Belle et forte, habillée de colère, Delphine est une princesse déchue que les hommes et la misère ont roulée dans l’adversité et la haine de soi-même. À la caméra qui lui fait face, à Rosine Mbakam qui se tient derrière, elle raconte tout de son histoire, dans l’espace clos de sa chambre. Une avalanche d’épisodes douloureux que le film découpe en autant de moments, de récits, de confessions. Et parfois de colère. Sa rage vibre sans cesse, qui agite sa souffrance, brise les cadres de tous les discours normés et bien pensants. En face d’elle, la caméra se tient droite, immobile, le plus souvent muette. Elle fait face, attentive. Parfois, elle s’échappe un peu vers la baie vitrée, ce coin de ciel. Mais la plupart du temps, elle pose quelques questions puis se tait et écoute. Regarder, laisser la parole rebondir, se briser, l’accueillir, la recueillir, c’est ce que fait Rosine Mbakam avec amitié et une complicité qui se raconte dans quelques anecdotes, des photos, des rires hors champ. Quelques souvenirs. Sa mission, Delphine la lui a confiée : « Tout dire »… Est-ce une prière ou une confession ? Les confessions demandent à être absoutes. Si Delphine demande pardon, a-t-elle vraiment fauté ? Car la vie l’a roulée, sans cesse, dans ses ornières, ses souffrances, ses cruautés. La vie, ou plutôt les hommes. Et ils sont nombreux, depuis son Cameroun natal jusqu’à Bruxelles, « ce paradis des Blancs où il n’y a que souffrance ».

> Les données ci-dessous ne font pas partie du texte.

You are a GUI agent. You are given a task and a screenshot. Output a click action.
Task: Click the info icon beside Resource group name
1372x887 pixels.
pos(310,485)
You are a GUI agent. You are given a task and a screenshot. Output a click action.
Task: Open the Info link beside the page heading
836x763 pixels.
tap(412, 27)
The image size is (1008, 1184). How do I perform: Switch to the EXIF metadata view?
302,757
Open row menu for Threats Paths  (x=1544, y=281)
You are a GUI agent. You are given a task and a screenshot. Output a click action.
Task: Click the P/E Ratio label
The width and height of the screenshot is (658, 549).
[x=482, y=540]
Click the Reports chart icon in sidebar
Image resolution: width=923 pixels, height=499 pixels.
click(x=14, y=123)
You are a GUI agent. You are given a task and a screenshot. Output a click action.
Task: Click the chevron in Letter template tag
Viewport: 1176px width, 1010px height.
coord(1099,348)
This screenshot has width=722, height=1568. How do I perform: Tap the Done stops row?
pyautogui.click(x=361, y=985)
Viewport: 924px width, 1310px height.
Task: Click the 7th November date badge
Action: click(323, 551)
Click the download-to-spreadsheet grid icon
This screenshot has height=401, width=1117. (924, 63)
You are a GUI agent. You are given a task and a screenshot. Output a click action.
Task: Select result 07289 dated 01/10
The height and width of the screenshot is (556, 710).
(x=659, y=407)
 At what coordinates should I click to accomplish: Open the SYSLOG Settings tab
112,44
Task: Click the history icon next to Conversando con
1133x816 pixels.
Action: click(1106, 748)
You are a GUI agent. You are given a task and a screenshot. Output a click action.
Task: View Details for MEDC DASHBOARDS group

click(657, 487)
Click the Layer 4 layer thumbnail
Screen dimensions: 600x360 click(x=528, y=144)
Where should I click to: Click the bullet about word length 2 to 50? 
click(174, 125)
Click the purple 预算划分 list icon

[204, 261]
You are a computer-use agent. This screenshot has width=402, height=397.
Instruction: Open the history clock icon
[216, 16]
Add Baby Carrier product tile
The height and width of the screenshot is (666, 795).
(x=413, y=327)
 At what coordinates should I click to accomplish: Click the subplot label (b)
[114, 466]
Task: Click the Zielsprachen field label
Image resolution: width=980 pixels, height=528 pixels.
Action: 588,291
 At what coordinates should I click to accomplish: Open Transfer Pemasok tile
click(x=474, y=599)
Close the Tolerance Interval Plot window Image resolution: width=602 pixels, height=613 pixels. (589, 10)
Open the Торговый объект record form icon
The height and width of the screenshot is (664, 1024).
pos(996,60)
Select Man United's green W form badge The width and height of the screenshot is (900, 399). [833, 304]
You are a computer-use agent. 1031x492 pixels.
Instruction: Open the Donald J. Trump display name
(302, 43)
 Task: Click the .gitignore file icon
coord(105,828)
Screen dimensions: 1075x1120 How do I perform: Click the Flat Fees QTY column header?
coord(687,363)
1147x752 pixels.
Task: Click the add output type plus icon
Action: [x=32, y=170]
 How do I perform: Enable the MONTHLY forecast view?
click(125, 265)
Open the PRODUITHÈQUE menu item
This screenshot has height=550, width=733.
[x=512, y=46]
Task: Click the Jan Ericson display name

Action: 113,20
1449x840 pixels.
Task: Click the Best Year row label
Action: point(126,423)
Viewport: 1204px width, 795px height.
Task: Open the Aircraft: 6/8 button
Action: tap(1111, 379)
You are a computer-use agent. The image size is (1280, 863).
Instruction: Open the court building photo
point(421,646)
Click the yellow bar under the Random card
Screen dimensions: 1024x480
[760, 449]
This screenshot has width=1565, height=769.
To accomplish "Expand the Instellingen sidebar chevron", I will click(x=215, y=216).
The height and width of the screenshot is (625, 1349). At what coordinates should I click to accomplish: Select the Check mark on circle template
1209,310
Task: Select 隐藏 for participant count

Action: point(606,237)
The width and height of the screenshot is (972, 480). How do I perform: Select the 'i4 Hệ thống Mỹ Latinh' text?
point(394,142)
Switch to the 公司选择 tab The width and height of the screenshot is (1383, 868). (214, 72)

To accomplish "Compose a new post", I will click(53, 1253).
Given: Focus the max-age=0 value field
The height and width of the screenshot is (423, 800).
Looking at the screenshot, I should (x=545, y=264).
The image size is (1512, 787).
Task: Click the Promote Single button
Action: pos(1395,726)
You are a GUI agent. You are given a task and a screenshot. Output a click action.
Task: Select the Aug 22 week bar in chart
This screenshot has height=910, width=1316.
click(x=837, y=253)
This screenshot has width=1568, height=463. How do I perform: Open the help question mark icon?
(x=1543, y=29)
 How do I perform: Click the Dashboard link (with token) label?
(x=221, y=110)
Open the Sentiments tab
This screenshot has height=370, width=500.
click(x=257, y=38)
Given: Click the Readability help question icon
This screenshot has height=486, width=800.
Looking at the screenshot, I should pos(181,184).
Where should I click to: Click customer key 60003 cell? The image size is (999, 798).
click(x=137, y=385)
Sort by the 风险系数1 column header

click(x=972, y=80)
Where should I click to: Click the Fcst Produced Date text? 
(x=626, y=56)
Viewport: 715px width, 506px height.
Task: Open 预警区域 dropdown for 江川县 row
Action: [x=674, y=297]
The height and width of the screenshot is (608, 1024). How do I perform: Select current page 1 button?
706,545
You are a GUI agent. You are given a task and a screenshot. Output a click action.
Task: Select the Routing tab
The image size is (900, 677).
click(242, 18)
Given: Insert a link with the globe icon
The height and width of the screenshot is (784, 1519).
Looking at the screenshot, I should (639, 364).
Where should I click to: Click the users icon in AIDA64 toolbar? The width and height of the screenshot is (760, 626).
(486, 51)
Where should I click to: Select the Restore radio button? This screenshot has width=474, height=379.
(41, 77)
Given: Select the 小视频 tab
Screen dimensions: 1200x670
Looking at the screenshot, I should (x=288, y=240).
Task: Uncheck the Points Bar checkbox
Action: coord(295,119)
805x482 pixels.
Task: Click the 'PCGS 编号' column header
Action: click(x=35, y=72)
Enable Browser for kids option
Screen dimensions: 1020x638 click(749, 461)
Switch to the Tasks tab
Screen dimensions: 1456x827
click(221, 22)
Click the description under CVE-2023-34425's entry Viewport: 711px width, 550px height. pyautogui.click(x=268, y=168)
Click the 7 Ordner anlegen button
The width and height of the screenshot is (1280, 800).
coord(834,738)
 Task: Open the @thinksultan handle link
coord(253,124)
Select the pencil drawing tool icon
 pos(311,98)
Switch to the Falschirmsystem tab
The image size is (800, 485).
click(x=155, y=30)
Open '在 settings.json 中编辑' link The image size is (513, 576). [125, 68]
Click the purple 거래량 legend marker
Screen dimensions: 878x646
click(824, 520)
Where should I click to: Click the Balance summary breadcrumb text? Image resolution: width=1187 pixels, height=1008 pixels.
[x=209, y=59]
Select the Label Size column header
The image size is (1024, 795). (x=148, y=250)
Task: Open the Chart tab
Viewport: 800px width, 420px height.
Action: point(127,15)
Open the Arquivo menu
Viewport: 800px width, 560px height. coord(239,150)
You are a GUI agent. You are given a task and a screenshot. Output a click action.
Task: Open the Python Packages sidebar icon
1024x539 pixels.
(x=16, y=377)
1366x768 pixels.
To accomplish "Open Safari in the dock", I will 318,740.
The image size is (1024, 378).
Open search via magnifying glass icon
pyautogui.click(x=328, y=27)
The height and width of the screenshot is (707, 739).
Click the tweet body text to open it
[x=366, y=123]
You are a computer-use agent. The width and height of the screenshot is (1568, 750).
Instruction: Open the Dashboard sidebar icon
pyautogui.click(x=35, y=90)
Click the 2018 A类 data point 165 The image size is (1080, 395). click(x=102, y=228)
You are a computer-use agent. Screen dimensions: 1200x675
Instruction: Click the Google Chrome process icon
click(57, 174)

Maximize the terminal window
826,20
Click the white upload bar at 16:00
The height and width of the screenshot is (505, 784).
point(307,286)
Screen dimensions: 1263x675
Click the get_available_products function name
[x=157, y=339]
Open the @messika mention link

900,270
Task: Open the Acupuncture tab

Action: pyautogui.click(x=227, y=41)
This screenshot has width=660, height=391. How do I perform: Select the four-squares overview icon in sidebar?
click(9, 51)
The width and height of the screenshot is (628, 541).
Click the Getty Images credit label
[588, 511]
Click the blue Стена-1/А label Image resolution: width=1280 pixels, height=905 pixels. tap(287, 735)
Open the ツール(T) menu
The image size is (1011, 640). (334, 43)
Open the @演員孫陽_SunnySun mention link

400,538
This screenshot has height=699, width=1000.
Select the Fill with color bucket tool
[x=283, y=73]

Le dispositif est clair, il a déjà été longuement utilisé par le cinéma documentaire. À chaque fois, il prend le même risque quand il offre un individu en pâture à l’avidité des spectateurs. Le risque du voyeurisme, celui de l’écœurement d’une proximité qu’on subit plus qu’on ne la choisit, le risque du rejet. Il a souvent la même ambition : celle du témoignage, des exemplarités sous les traits de la singularité. Mais ici, l’attention aiguë de la caméra aux mots si forts de Delphine, le montage qui travaille ses récits par vagues, flots et marées, la complicité qui porte les confidences effacent tout malaise. Alors, la voix de Delphine, absolument singulière, tisse dans l’espace qui la recueille l’épaisseur d’un sujet en train de se reformer sous nos yeux. Par la grâce de l’écoute derrière la caméra, de ce visage attentif qui lui fait face et nous abrite, c’est sa singularité irréductible qui peu à peu émerge. Dans un va-et-vient qui renvoie sans cesse à qui la regarde, parce que c’est à son amie que Delphine s’adresse, la fragilité du dispositif s’expose et se maintient au bord de la fêlure. Et si Delphine se met en scène, se maquille, se prépare, si elle s’emmêle dans ses souvenirs au risque de nous perdre, peu importe. Puisque tout est là justement, dans l’acte intime et profond qui se noue entre les deux femmes, celle qui regarde et celle qui se livre, dans l’acte de se raconter, cette possibilité de se ressaisir de soi-même, d’être rendue à sa subjectivité.

 

Les Prières de Delphine de Rosine Mbakam

Delphine n’est pas qu’une victime, qu’une pute, qu’une mère, qu’une enfant abandonnée, qu’une victime du colonialisme et du patriarcat. Elle est tout ça et bien plus, « La Noire de », comme celle de Sembene Ousmane, celle de tout le monde, et pourtant, celle de personne. Et c’est là où se tient la noblesse du film de Rosine Mbakam : avoir rendu à Delphine sa dignité de personne, complexe et singulière, en suivant sa parole qui, le temps d’un film, la façonne sous nous yeux. C’est une métamorphose, l’apparition d’un sujet qui crie sa révolte et refuse désormais de n’être qu’un objet dont on use et abuse, caché, rejeté, passé sous silence. Delphine se montre et occupe le champ. Elle existe, et sa parole témoigne de l’inépuisable violence faite aux femmes racisées, objet de toutes les colonisations et les prédations. Par la grâce de ce déploiement face à nous, de ce regard porté sur elle, de cette écoute silencieuse et patiente, la métamorphose advient. Et comme les expériences se passent à travers les mots, la compassion et l’empathie, notre propre métamorphose de spectateur, grâce à la liberté et le courage de ces deux femmes, advient, au sortir de cette épreuve de l’écoute, à la fois brutale et douce.